- **Stated goal**: Could you give the listing again with every "icon" substituted by "button", changing nothing else and leaving out the pictures?

- **Excerpted data**:
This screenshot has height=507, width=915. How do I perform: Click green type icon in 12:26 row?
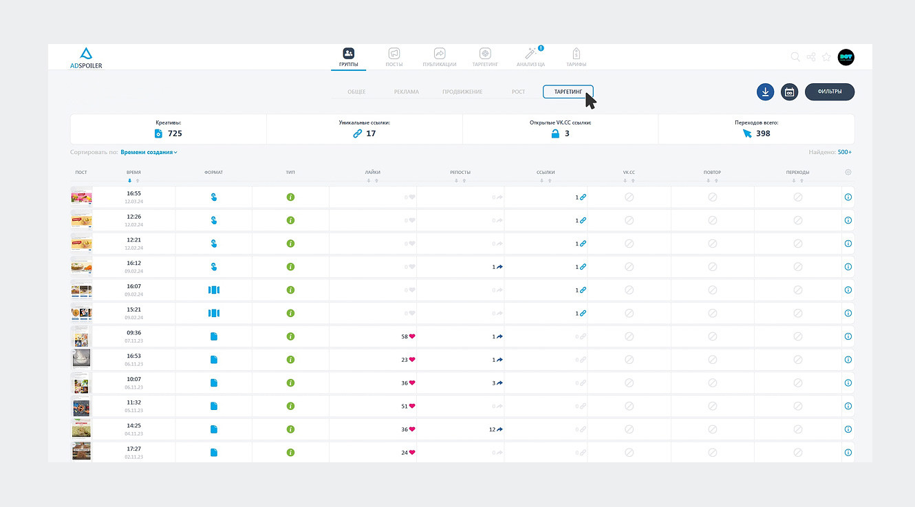[290, 220]
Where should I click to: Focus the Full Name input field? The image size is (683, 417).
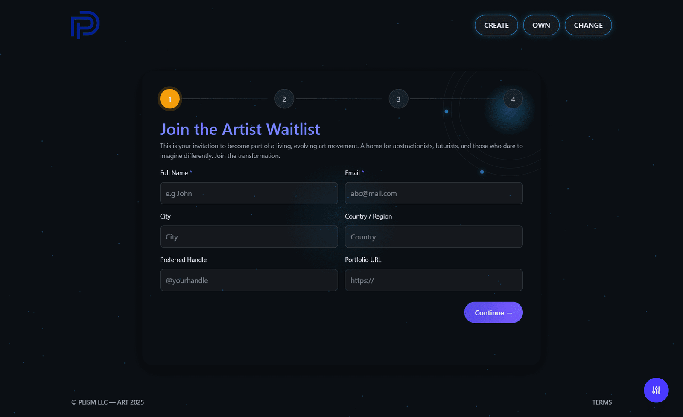pyautogui.click(x=249, y=193)
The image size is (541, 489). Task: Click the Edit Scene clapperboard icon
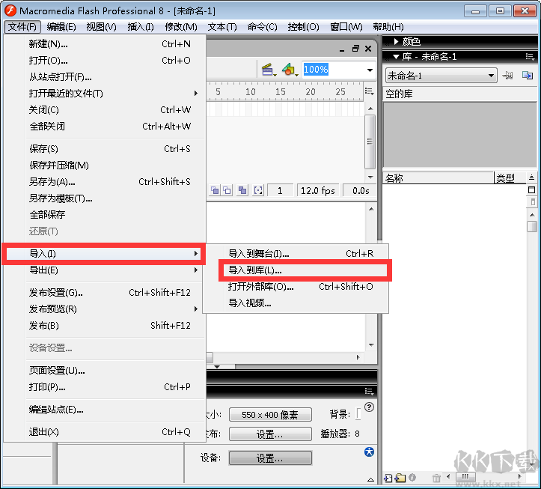[x=267, y=70]

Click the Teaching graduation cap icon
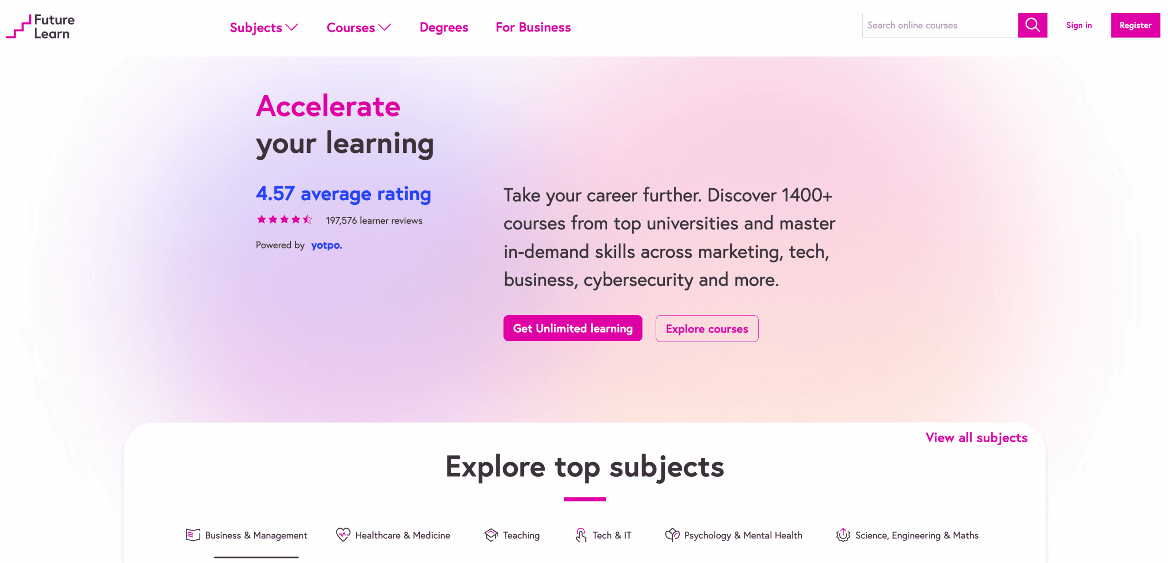point(491,535)
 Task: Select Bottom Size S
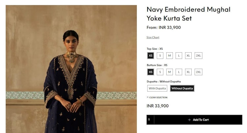tap(160, 72)
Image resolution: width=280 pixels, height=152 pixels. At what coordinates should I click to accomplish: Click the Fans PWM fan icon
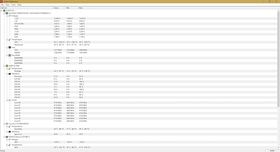(9, 55)
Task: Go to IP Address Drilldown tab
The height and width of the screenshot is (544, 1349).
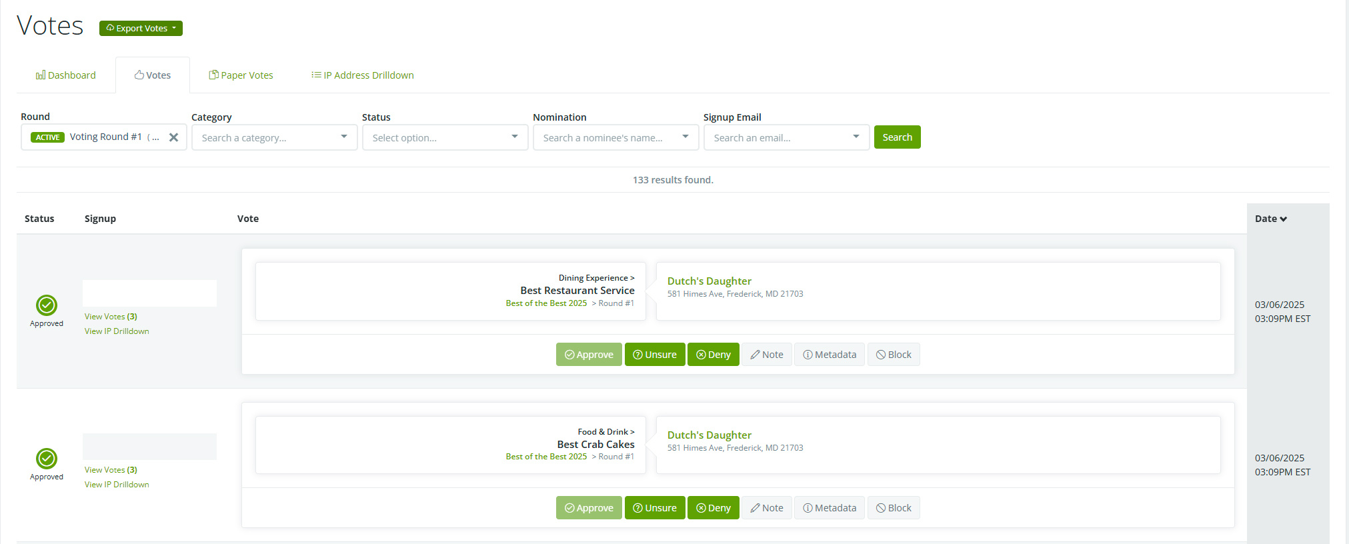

- **Task result**:
This screenshot has height=507, width=915. How do I perform: Click green type button in 12:26 row?
[290, 220]
Where should I click to: Focus the Full Name input field? The image size is (683, 417).
pyautogui.click(x=249, y=193)
The image size is (541, 489). Task: Click the Edit Scene clapperboard button
[x=267, y=70]

Click the Teaching graduation cap button
point(491,535)
 Task: Select Bottom Size S
tap(160, 72)
Image resolution: width=280 pixels, height=152 pixels. At what coordinates should I click to accomplish: Click the Fans PWM fan button
(9, 55)
Task: Go to IP Address Drilldown tab
The height and width of the screenshot is (544, 1349).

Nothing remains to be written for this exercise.